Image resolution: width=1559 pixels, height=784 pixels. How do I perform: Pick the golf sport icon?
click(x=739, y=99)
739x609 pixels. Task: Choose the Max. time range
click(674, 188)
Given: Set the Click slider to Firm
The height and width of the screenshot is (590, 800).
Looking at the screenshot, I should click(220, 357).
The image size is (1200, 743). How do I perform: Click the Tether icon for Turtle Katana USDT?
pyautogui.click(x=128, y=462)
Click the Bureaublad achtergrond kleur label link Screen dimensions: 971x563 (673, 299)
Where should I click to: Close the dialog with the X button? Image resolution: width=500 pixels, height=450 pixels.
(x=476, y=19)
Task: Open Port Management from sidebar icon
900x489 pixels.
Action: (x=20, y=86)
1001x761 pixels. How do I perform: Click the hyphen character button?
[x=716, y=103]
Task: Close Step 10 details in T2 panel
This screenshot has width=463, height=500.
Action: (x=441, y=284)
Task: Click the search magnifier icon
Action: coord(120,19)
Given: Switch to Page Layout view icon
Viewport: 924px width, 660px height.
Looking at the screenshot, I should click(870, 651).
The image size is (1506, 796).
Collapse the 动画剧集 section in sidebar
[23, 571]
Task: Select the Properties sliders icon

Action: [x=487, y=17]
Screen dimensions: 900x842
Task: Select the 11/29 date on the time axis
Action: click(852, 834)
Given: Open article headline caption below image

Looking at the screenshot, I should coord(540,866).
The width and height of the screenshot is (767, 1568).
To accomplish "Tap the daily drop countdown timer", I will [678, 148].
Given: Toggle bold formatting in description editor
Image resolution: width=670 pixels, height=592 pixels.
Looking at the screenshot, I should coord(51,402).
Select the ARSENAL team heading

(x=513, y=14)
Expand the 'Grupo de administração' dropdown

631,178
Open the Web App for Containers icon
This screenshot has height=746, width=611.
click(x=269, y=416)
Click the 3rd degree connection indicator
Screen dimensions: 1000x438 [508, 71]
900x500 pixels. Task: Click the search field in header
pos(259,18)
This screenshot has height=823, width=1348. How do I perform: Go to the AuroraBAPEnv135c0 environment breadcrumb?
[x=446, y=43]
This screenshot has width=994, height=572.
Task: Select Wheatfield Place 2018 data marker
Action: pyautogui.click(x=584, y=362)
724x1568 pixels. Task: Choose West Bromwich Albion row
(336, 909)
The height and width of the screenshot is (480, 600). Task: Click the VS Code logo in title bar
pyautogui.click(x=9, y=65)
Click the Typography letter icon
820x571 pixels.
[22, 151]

Task instructions: Write down exactly the line with "Expand the 'Grupo de administração' dropdown", then each line after it through the end of the data.

Response below:
Expand the 'Grupo de administração' dropdown

631,178
Open the Web App for Containers icon
This screenshot has height=746, width=611.
click(x=269, y=416)
Click the 3rd degree connection indicator
Screen dimensions: 1000x438 [508, 71]
900x500 pixels. Task: Click the search field in header
pos(259,18)
This screenshot has height=823, width=1348. How do I perform: Go to the AuroraBAPEnv135c0 environment breadcrumb?
[x=446, y=43]
This screenshot has width=994, height=572.
Task: Select Wheatfield Place 2018 data marker
Action: pyautogui.click(x=584, y=362)
724x1568 pixels. Task: Choose West Bromwich Albion row
(336, 909)
The height and width of the screenshot is (480, 600). Task: Click the VS Code logo in title bar
pyautogui.click(x=9, y=65)
Click the Typography letter icon
820x571 pixels.
[22, 151]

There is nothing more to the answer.